◆ **TASK DESCRIPTION**: Please transcribe exactly the line that holds "You are a GUI" and all lines that follow it to the end of the records below, omitting any pictures.

◆ **Stored items**:

------------------------------------------------

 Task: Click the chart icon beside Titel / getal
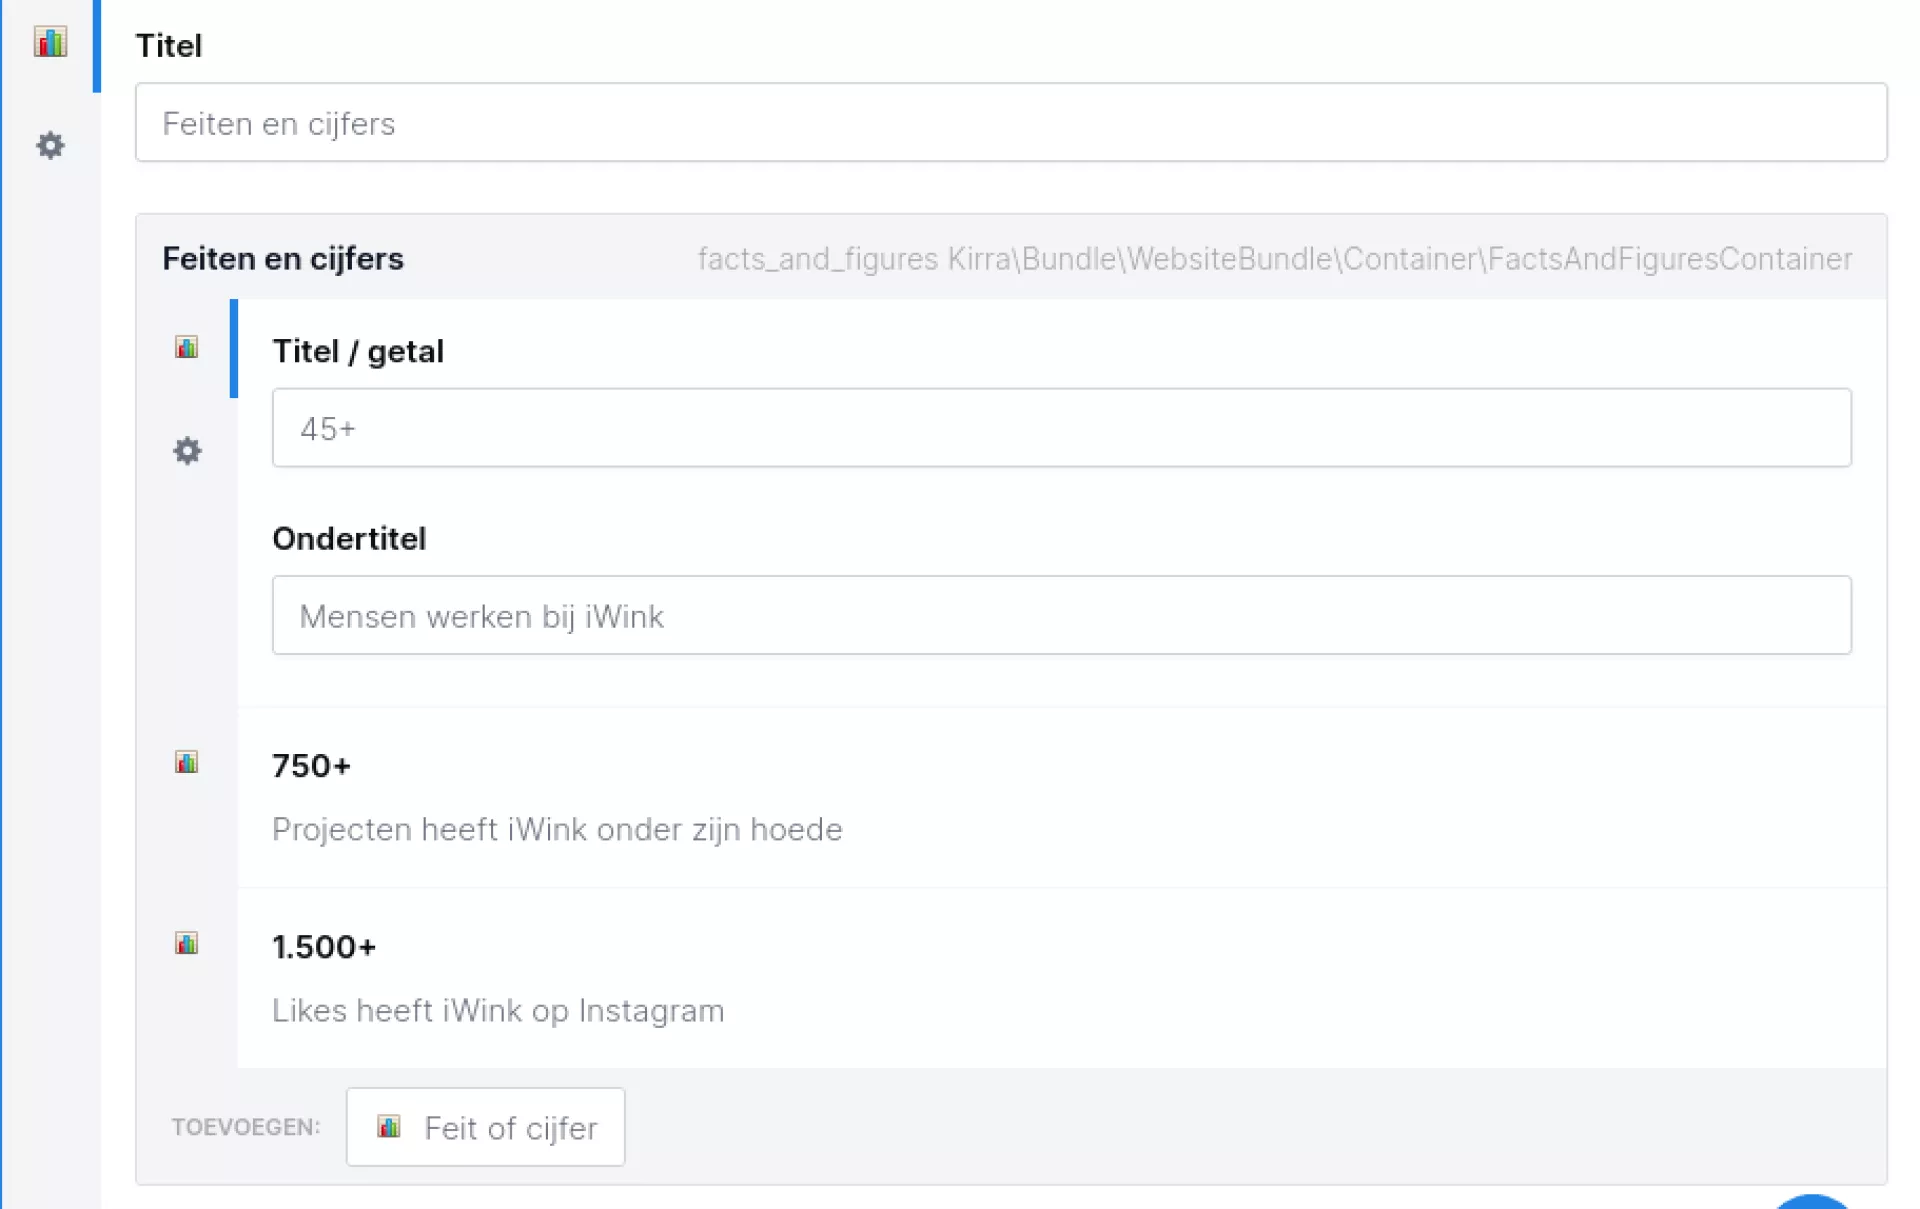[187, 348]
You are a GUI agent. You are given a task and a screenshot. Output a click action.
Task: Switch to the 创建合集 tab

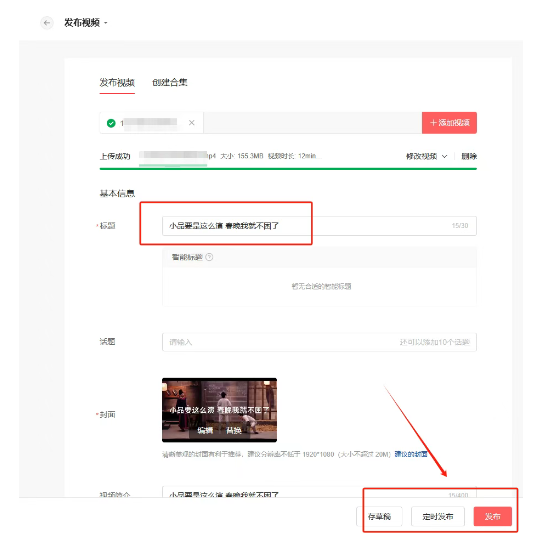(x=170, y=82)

------------------------------------------------

◆ **EXERCISE RESULT**:
You are a GUI agent. You are given a task and a screenshot. Output a click action.
Task: Switch to the 创建合集 tab

(x=170, y=82)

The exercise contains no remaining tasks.